As for the other Characters, our Villains are a bit more over-the-top than usually, but hey it makes sense and I don’t mind it really.
Maria is a fine Protagonist, although while her Actress does a very good Job, I don’t think I have much of an Opinion on her one way or the other. Luke is great right from the Start and his Actor is a Standout here besides Sladen. Oh and Kelsey, while her Actress does a good enough Job, she feels rather one-noted to me and just felt like the biggest weak-link here.

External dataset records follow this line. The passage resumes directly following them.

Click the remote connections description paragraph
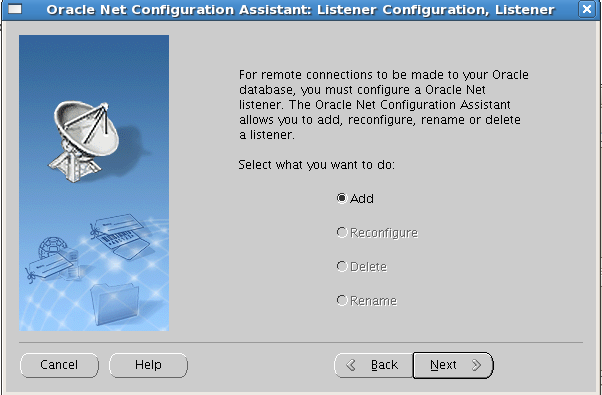The height and width of the screenshot is (395, 602). [x=384, y=104]
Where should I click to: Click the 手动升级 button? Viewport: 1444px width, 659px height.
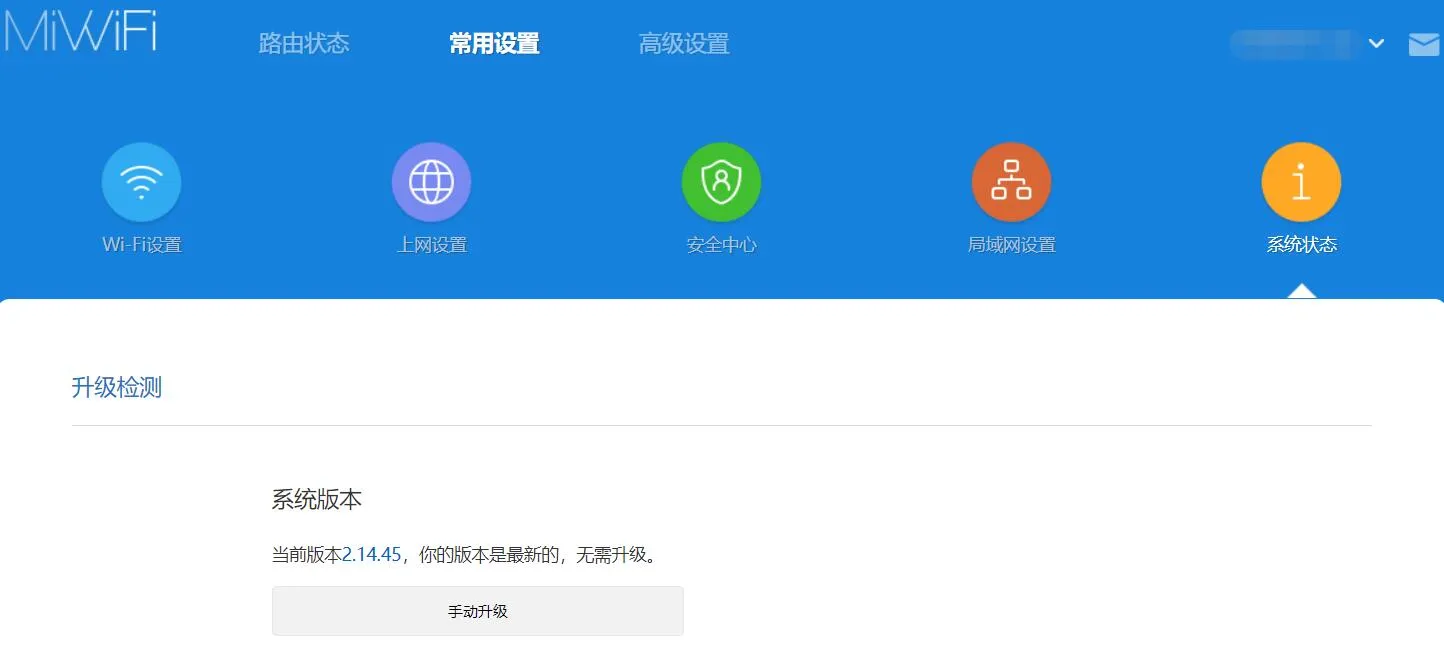478,611
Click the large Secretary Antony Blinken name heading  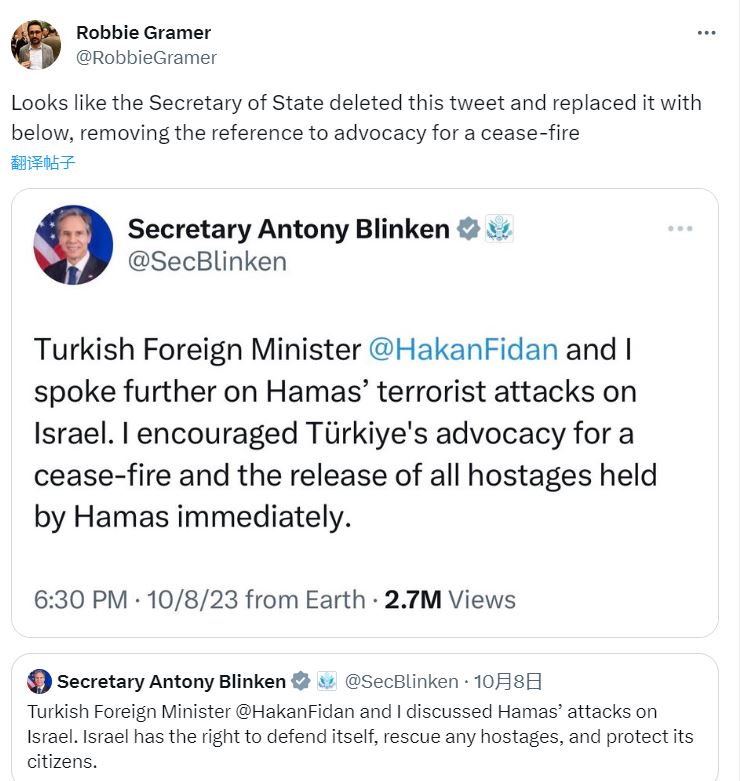click(x=288, y=229)
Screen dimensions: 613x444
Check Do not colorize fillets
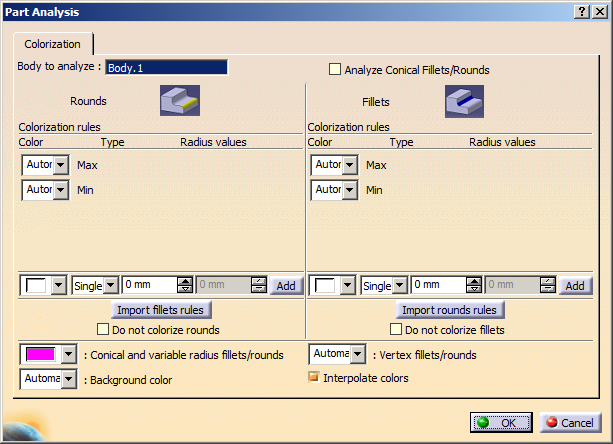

Anyway yeah, pretty good first Episode, not really much to complain other than the CGI looks very dated, but then again that’s pretty much true for any 2000s Who Show more often than not.

7 Likes

I have distinct memories of being nine years old on the night before summer camp started, and my parents saying that they bought me the DVD of the first season of a Doctor Who spinoff that I might like called The Sarah Jane Adventures. My entire immediate family watched Invasion of the Bane, and I was hooked. I had an optometrist’s appointment at the end of the next day that made me unable to read anything due to the eye drops, so I watched the next few episodes of SJA the minute I got home.
Although Invasion of the Bane isn’t one of the standout episodes of SJA (and it certainly has some of the most cringeworthy CGI), it established the tone and main cast very well (except for Kelsey, who was thankfully replaced by Clyde). I love Sarah Jane’s frostiness and inquisitive nature that never goes away and Elisabeth Sladen’s performance. It’s lovely to have an older single mother be the protagnist of a children’s show, and how Sarah Jane is never diminished for that. I recently rewatched SJA last summer, and I enjoyed Invasion of the Bane almost as much as when I was nine years old.

12 Likes

The rest of the series was always planned to be 2 parters. SJA was one of the rare shows to have a full series order straight away rather than a pilot and then a full series order.

8 Likes

Fun fact time, the explosion of the bubble shock factory is the largest practical explosion in doctor who history so far so love that it is in doctor who history books, there’s a brief moment where you can see Tommy jump out of his skin in the episode itself

9 Likes

I’m gonna rewatch SJA purely for this

9 Likes

It’s such a solid first episode that sets everything up perfectly, and the aesthetic is unmatched. I think it already looked dated by the time I first watched it around 2009, but it’s such a good/obnoxious look it doesn’t matter.

9 Likes

I remember that they used Davie unmasking himself as a CGI creature outside the house for a cliffhanger point when I saw it on TV.

7 Likes

So, I started watching SJA for the very first time earlier this year, and I was delighted to find it wonderfully charming and lighthearted. Despite this, SJA still has depth, and I wouldn’t call it much more childish than the parent show. And even if it was, what’s the point of being grown-up if you can’t be childish sometimes?

A well-crafted introduction to The Sarah Jane Adventures, Invasion of the Bane is never childish but always engaging. With a strong cast, solid production values, and a mix of action, humour, and heart, it sets up the series beautifully while delivering an entertaining adventure in its own right.